I AM SITTING IN THE FORT LAUDERDALE AIRPORT.
Nothing seems to make me more introspective than an airport.
People watching. The buzz of excitement of either leaving for an adventure or heading home.
Putting on deep thought music, it allows me to reflect on where I have been, or more importantly, where I want to go from here.
Yes, the easy answer to that is always Italy for me, but I am meaning the fancy pantsy symbolic version….
WHERE THE FUCK DO I GO FROM HERE?
After three weeks in Costa Rica, listening to the ocean, seeing colors in nature that I had barely believed existed in real life and running my first retreat pretty darn successfully, I have some hope. For me, my life and this business.
Let’s have a little true confession moment, shall we?
I have no idea what I am doing a good 73% of the time. Especially when it comes to this business. Yes, I know what the fuck I am doing as a life coach for singles. I am awesome at that shit. I work my ass off to be great at that shit and it works. But getting clients, marketing, social media, pr and everything to me is like the fire swamp. I have zero clue whether or not flame spurts, lightning sand or ROUSs (Rodents of Unusual Size) are around the corner.
THIS. SHIT. IS. HARD.
I love that people look at my site and facebook and think I have shit figured out. It makes me laugh. Hard.
This retreat I just finished was 1000% out of my comfort zone. I knew I could talk about love and relationships for three months straight, but planning travel, meals, tours and everything in between for ten women gave me the freak-outs.
In fact, as I was in the final planning phases with my friend David, who was cooking for us at the retreat, I repeated multiple times “I can’t pull this shit off!
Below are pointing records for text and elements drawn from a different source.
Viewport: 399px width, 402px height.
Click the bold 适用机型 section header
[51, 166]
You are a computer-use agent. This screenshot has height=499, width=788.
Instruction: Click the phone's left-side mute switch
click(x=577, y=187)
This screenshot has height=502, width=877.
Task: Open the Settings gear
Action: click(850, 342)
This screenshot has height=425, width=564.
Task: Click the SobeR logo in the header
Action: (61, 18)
What the fuck was I thinking?”
But by the end of it. Seeing the women share openly, hug, swear, clearly care about each other and have some new positive perspectives, I just kind of breathed out. Smiled.
I DID THIS.
I did something that I had no idea I could do.
That is not only completely out of my comfort zone, but even my natural skills set.
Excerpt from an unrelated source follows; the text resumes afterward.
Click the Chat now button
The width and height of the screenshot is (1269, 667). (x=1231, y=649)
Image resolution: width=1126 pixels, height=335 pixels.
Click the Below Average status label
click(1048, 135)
And then something else flooded into my mind, if I could do this….what else can I do?
In my business, in life and in love.
What else can I do?
Somewhere along the way, people had told me who I was. What I should do with my life. What I am good at and what I am not. They told me who I am.
The worst part is that I believed them.
I let them define me.
I repeat, I LET them and that is bullshit.
In 2013, I went a six week road trip by myself.
In 2014, I traveled to Costa Rica and Italy and ran a retreat.
In 2015, I took 20 women on a cruise to Mexico.
This year, I went back to Costa Rica with 12 ladies, to Mexico with 42 and will be taking 12 to Greece in a few months. Now, I am starting this site.
What else can I do?
I have my own fears. Lots of them. But I either let them control me and keep me in my comfort zone or I ask myself what I want to be and go after that. No matter how uncomfortable. Even in love.
The uncomfortable is always temporary but the success is forever.
What else can you do?
ADVENTURE FOR TODAY:
Journal the shit out of these questions.
What are you believing that others have told you? Who are you letting define you? After all that you have accomplished (which I promise you is a lot) , what else can you do?
How do you prove yourself and everyone around you wrong?